Getting To Know: Tiffany Greene

Tiffany Greene

Tiffany Greene

Jan. 31, 2014

This week we sat down with Tiffany Greene, play-by-play specialist for FOX Sports. Greene talks to us about her years as a collegiate bowler, her background as a car salesman, and the influence her father had on her as a broadcaster. Greene is slated to call 14 BIG EAST women’s basketball games this season, including Saturday’s Xavier-Butler game as well as the BIG EAST Tournament in March.

Give us a little insight into your background.
I grew up in Tampa, Fla., always was a tomboy and loved sports. You name it, I was into it. Football has always been my favorite probably because I wasn’t allowed to play it. I was that kid who wanted to be a little rebellious. Loved football, basketball, baseball, track. I was involved in a lot of stuff growing up. My mom always reminds of this story: I was playing with the Pepsi Uh-Huhs softball team and all of a sudden I was really disinterested in it because I saw people playing basketball. I would come home from practices and not have anything good to report, and it was because I was always distracted by those on the basketball court. I was drawn to it like a magnet.

My softball career was short lived. From that point on, I was probably eight or nine years old, I have been with basketball ever since. I played in high school, varsity shooting guard all four years, and really wanted to go to college to play. The WNBA had just come about, there was an opportunity for women to play professionally in the states, and my folks told me no, that I needed to focus on my studies. So in turn, I got a bowling scholarship.

You bowled in college – what kind of bowler were you?
I grew up bowling in a league when I was younger, that’s what we did on Saturdays. I did it in a league for probably three years and beyond that just recreationally. In college I was a middle of the road bowler, averaging 170 or 180, I was in the middle of the lineup. I think of it as a role player. I was a good role player.


 

 

What led you to being a broadcaster?
I’ve always wanted to do it, literally since I was in kindergarten. I look back on my yearbook in kindergarten and it asked “What do you want to be when you grow up?” and I wrote out “sportscaster”. I have always admired Robin Roberts, but my influence always was my father. I grew up in a household where my dad was the first African-American anchor and reporter in both Tallahassee and Tampa. I’m a daddy’s girl and I loved what he did and in addition I loved sports, so it worked. He has always pushed me to get out there and get interviews, write my opinions and send them to the paper.

Goal —
Copy everything from "My softball career" down to "bowler were you?" in the Tiffany Greene interview, changing "shooting guard" to "point guard". The data after this point comes from a separate source.

Material supplied —
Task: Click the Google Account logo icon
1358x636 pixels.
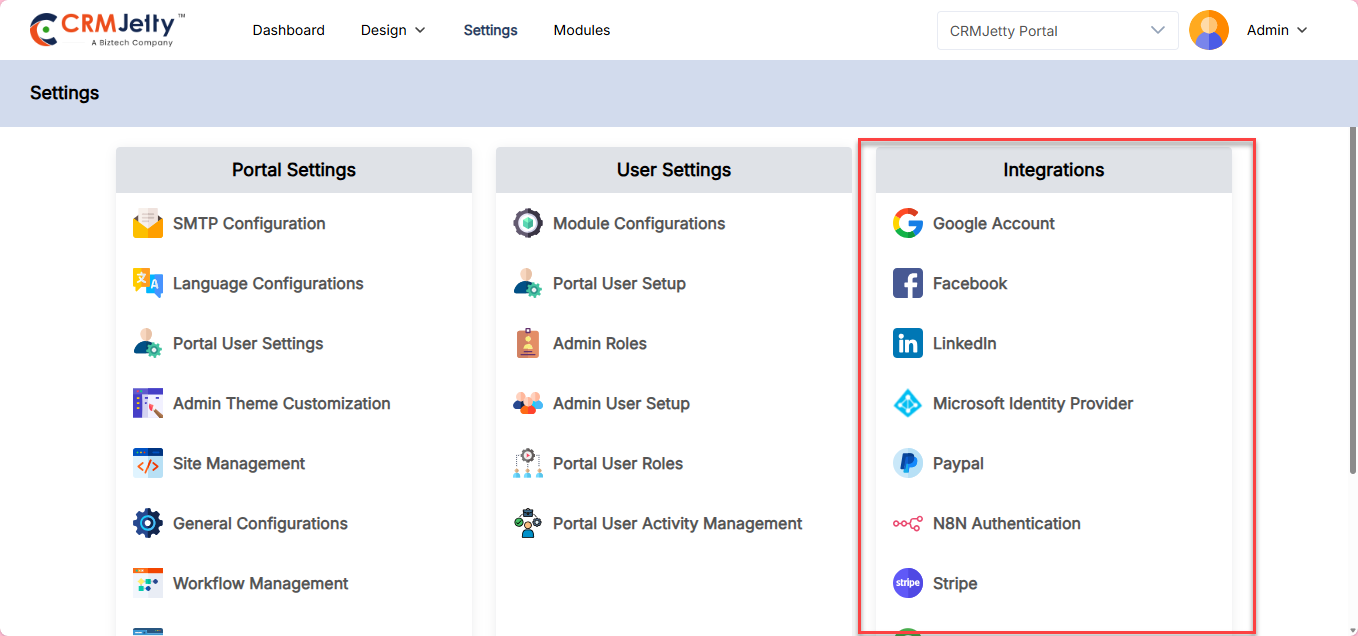Action: (x=907, y=223)
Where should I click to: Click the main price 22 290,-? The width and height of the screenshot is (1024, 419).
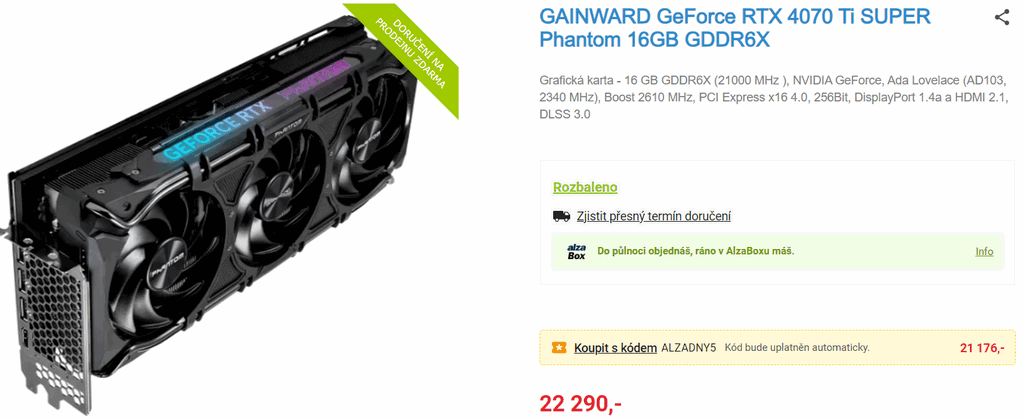coord(580,405)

Right answer —
My softball career was short lived. From that point on, I was probably eight or nine years old, I have been with basketball ever since. I played in high school, varsity point guard all four years, and really wanted to go to college to play. The WNBA had just come about, there was an opportunity for women to play professionally in the states, and my folks told me no, that I needed to focus on my studies. So in turn, I got a bowling scholarship.

You bowled in college – what kind of bowler were you?